**Exercise**.
Without the images, repeat every line of the listing exactly.

**Supplied material**.
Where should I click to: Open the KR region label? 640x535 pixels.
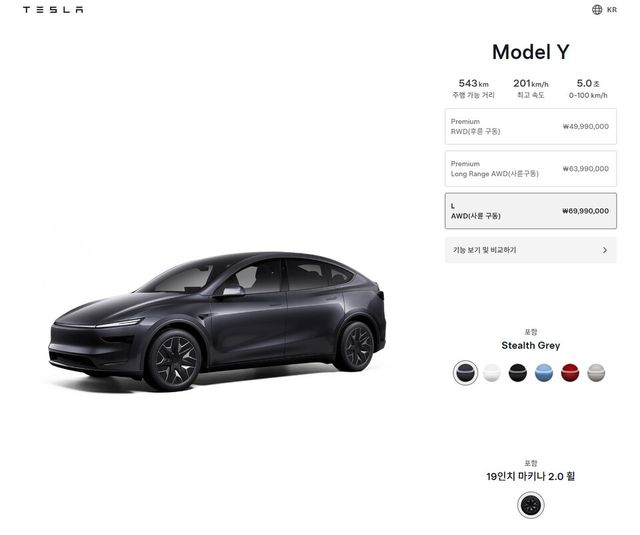pyautogui.click(x=612, y=10)
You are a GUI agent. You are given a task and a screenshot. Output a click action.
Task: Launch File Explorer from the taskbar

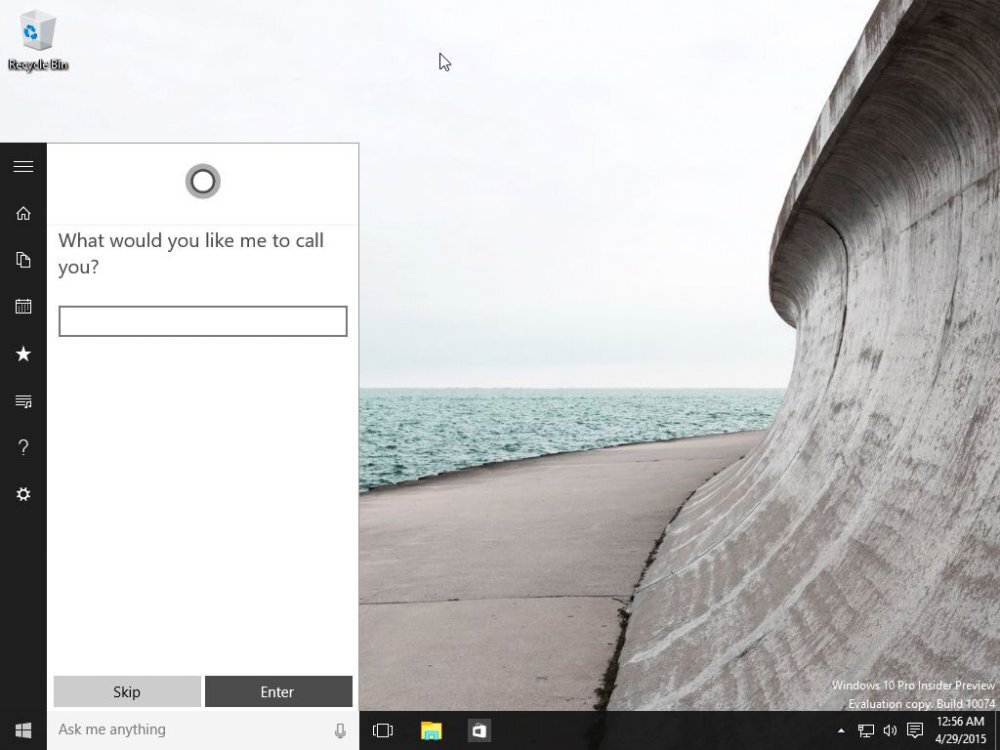click(x=430, y=729)
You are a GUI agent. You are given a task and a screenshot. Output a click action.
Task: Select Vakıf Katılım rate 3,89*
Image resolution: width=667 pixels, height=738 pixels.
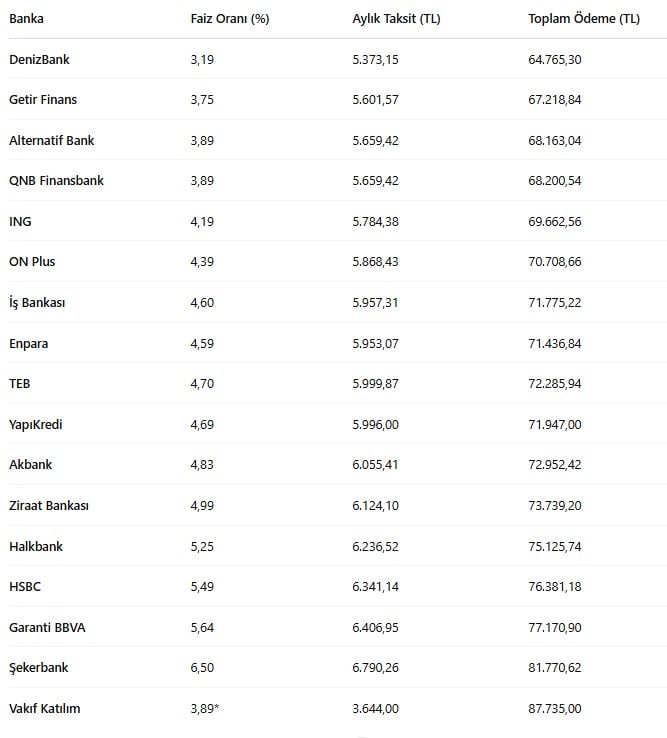point(205,708)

**Answer for the task**.
Where should I click to: Open the KR region label? 640x535 pixels.
pyautogui.click(x=612, y=10)
You are a GUI agent. You are given a task and a screenshot. Output a click action.
Task: Launch File Explorer from the taskbar

click(x=430, y=729)
You are a GUI agent. You are given a task and a screenshot. Output a click action.
Task: Select Vakıf Katılım rate 3,89*
Image resolution: width=667 pixels, height=738 pixels.
point(205,708)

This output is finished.